Turn the lines below into a numbered list, skipping any blank lines and leaving out the pictures.

____

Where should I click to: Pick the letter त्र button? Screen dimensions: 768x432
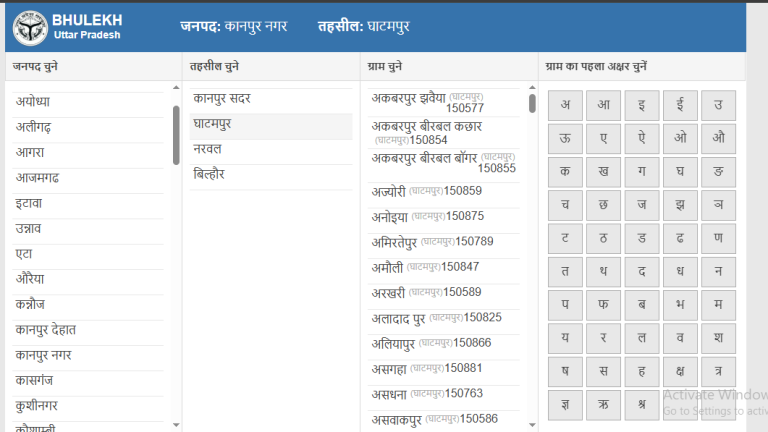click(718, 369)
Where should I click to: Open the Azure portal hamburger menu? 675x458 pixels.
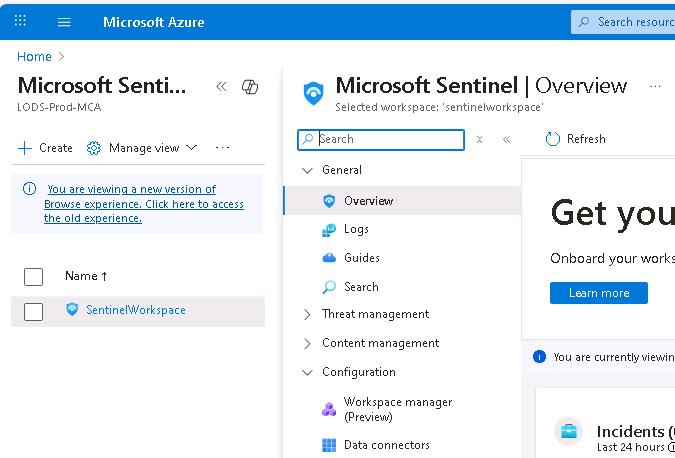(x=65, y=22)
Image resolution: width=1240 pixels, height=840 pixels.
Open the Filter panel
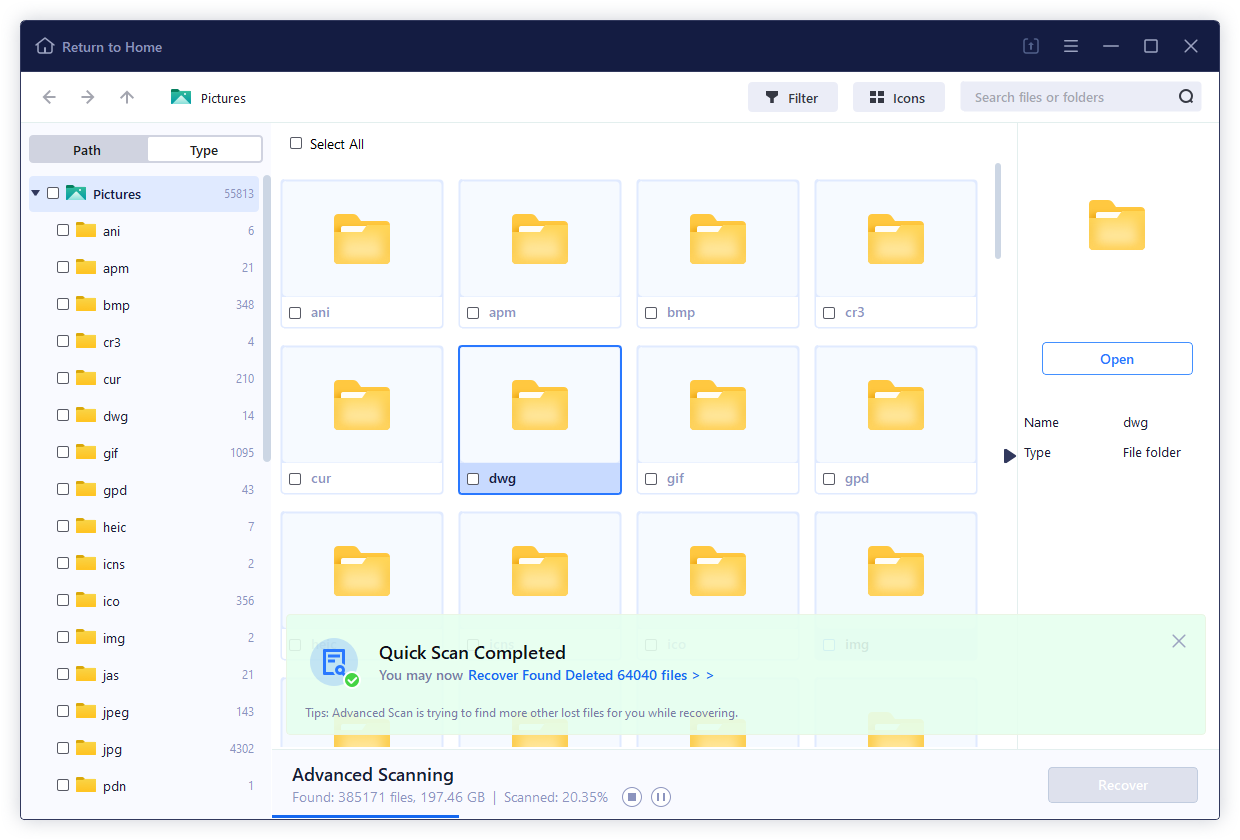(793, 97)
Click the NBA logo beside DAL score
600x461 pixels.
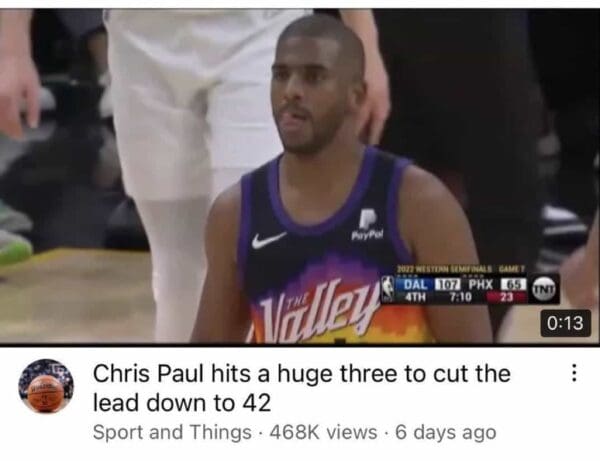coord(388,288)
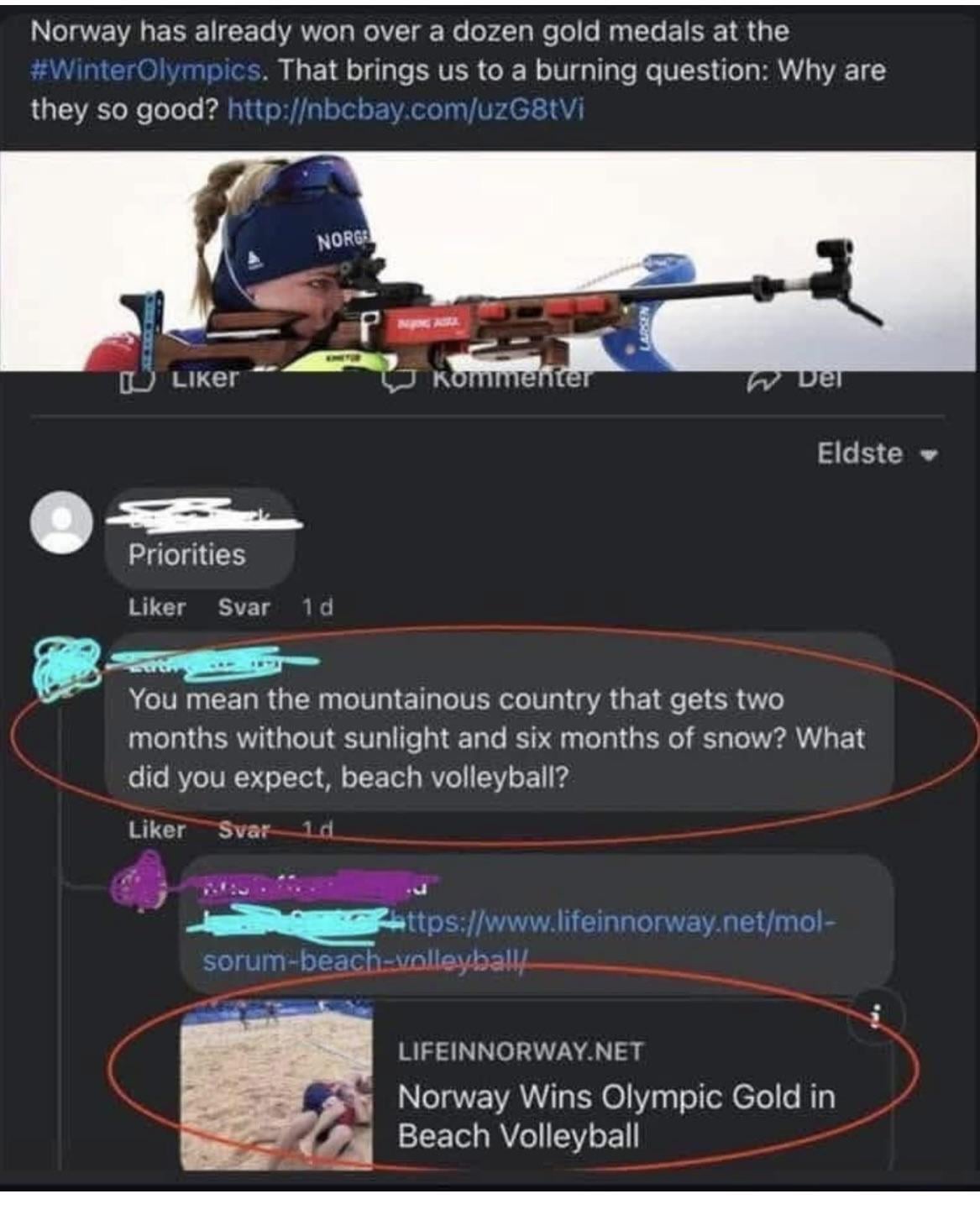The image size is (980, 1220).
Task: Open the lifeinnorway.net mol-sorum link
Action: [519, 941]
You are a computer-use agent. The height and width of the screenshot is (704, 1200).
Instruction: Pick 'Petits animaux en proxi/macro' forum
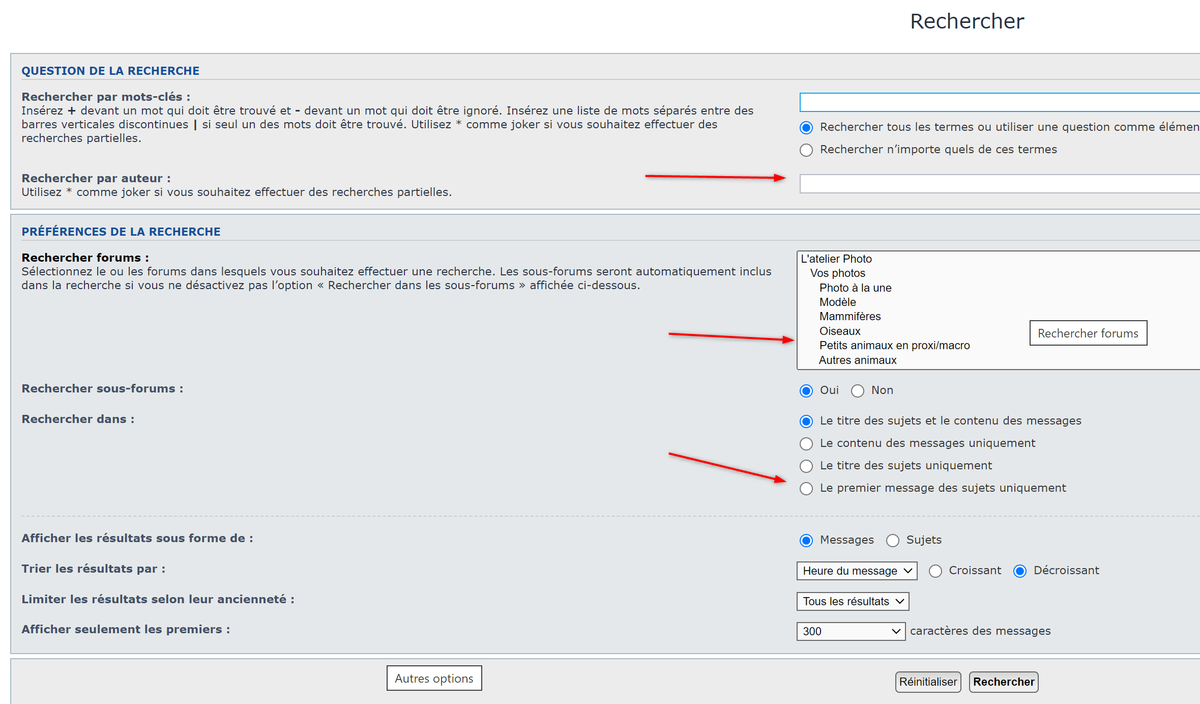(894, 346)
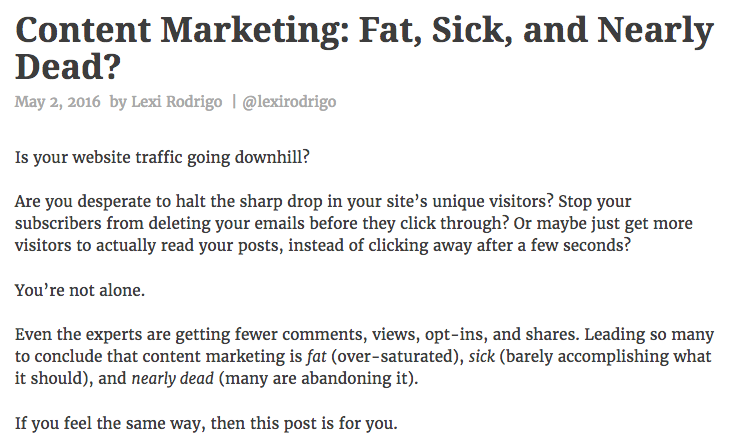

____

• [WRITTEN ANSWER]
1. Where should I click to: Pick the letter त्र button? Screen dimensions: 768x432
2. click(718, 369)
3. Where should I click to: Open the Azure portal hamburger menu? 675x458 pixels.
4. (x=65, y=22)
5. Image resolution: width=1240 pixels, height=840 pixels.
6. Open the Filter panel
7. (793, 97)
8. Click the NBA logo beside DAL score
9. 600x461 pixels.
10. coord(388,288)
11. The image size is (980, 1220).
12. Task: Open the lifeinnorway.net mol-sorum link
13. Action: [519, 941]
14. You are a computer-use agent. The height and width of the screenshot is (704, 1200).
15. Instruction: Pick 'Petits animaux en proxi/macro' forum
16. (894, 346)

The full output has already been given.